I always talk to the horses, and not only on the ground. I am always telling him or her that he or she is a good boy or girl, and I always felt like it was nice for them, apart from the signals from leg and seat and hand, to actually hear that there was someone up there, paying attention.
Al least I had been, until another instructor elsewhere told me off for it.
It doesn’t take much for something to throw you off, mentally. Getting scolded, when I am wanting so much to do this well, is something I’m still grappling with. It didn’t seem right, to me, that it was wrong to give affirmation to my mount. So I clammed up there, for a bit, catching myself when I was about to say something, and I think things were less happy for both of us.
And then I decided, the hell with that, I’m going to follow my instincts, and say what I like — and I was right. A month or so ago, during a private lesson, for which I asked the focus to be on transitions on Amigo, I was exhorted to use my voice to call the changes, except in the canter, which is okay, because, say, when Rebel is being stroppy, I’d probably be screaming ‘CANTER!’ at the top of my lungs, and I doubt that would help. But coming out canter into the trot, or up into it from walk, invites the exhortation of ‘ter-rrrot!’ and a lovely soft ‘whoa-ohhhh’ into walk has proven to be magic.

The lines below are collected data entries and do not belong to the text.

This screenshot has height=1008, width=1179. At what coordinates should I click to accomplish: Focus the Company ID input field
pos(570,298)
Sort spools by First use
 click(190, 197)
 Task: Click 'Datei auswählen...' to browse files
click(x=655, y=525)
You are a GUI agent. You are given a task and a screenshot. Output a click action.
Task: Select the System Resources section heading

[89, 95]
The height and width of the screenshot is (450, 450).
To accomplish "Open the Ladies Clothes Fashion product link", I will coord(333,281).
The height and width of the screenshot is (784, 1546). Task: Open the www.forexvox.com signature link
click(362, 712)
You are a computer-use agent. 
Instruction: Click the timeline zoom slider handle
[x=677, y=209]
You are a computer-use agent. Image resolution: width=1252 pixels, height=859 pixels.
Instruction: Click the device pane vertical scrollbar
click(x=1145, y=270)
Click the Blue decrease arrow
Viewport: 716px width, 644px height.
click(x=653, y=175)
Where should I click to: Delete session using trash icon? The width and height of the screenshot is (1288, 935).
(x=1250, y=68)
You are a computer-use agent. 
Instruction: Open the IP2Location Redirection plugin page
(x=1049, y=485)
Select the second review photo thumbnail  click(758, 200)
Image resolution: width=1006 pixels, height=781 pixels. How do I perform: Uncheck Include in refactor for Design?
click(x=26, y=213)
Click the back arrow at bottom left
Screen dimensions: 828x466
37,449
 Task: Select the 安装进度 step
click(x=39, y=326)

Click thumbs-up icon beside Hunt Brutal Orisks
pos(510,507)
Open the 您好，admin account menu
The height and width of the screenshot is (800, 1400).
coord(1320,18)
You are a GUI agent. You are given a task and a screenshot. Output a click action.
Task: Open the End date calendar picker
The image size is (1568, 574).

So, singing out to Mal today was not only useful, but fun, and freeing. My instructor says that a lot of people are afraid to raise their voices. Er, this has never been an issue for me. And maybe those people had, at some stage, been scolded themselves. As I get more comfortable in my own ability to ride independently, I’m taking those scoldings with a grain of salt… and as a consequence, said scoldings are fewer and far between. Funny how that works…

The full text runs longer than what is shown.